Calling her dictatorial and labeling that behavior German was my father’s doing. Their kitchen wars (bedroom, too, for all I know) revolved around getting him out the door to teach every morning at The Citadel. He was disorganized. He had what she called the dithers. With his Italian operatic excesses of gesture and voice, he acted out his injured rage at the sharp disgust in her voice: “Oh, Leonard, they’re just where you left them!” I.e., his glasses, or briefcase, or Citadel hat. “Oh, Leonard, you’ve made it worse!” I.e., he’d sponged at a spot on his uniform with a bit of soap and water, spreading the stain across his middle. In a fury of anxiety, he pulled off the shirt while she heated up the iron to smooth out the damage.

Finally when I left home for college, then marriage, then a move to Minnesota, she couldn’t keep her mitts off the spots I was making worse. Her voice on the phone truly did dictate what choice I should make–my daughter’s schooling, the linoleum for the kitchen, the second-hand car we were buying. She had opinions and directives about them all. I learned to cringe at the sound of her voice.

Couple that with the fact that my first husband was German-American too, and we were spiraling down into divorce–and you have the essence of my dislike for the Fuehrerland.
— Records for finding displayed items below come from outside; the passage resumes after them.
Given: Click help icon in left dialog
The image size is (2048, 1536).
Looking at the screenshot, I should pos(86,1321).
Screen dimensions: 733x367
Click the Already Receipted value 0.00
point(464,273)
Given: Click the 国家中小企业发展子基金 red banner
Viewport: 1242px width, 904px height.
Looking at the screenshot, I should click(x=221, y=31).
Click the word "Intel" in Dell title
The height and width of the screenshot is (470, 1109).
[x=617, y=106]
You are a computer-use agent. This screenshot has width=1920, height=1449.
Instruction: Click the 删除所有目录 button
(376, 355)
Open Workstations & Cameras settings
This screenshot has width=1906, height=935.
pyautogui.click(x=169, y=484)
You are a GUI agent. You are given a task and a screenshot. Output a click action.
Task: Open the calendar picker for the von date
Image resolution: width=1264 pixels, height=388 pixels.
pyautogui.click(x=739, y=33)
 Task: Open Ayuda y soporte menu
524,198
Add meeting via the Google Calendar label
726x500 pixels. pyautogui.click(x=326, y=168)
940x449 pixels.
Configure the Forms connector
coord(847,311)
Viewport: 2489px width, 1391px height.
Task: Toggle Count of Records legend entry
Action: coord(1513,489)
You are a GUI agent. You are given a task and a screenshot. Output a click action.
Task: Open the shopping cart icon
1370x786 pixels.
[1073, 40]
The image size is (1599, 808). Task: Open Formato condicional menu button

Then my daughter began to study Germany in middle-school and traveled there several times. “Mom, you don’t know what you’re talking about. Germany is delightful–clean, beautiful, charming.” Photos of her with the Munich marble municipal lions showed their mutual classy elan.

By this time I was aware that being German wasn’t merely a tendency acted out in an overheated American kitchen. Hitler’s rampage across Europe had torn apart civility and civilization. In death camps for Jews and other “deviants” his police perpetrated a genocide never before matched for cold insistent cruelty. Now I began to admit that as part German, I carried a weight of second-hand guilt. If I was going to visit Germany, I had to acknowledge it, and try in part to expiate it.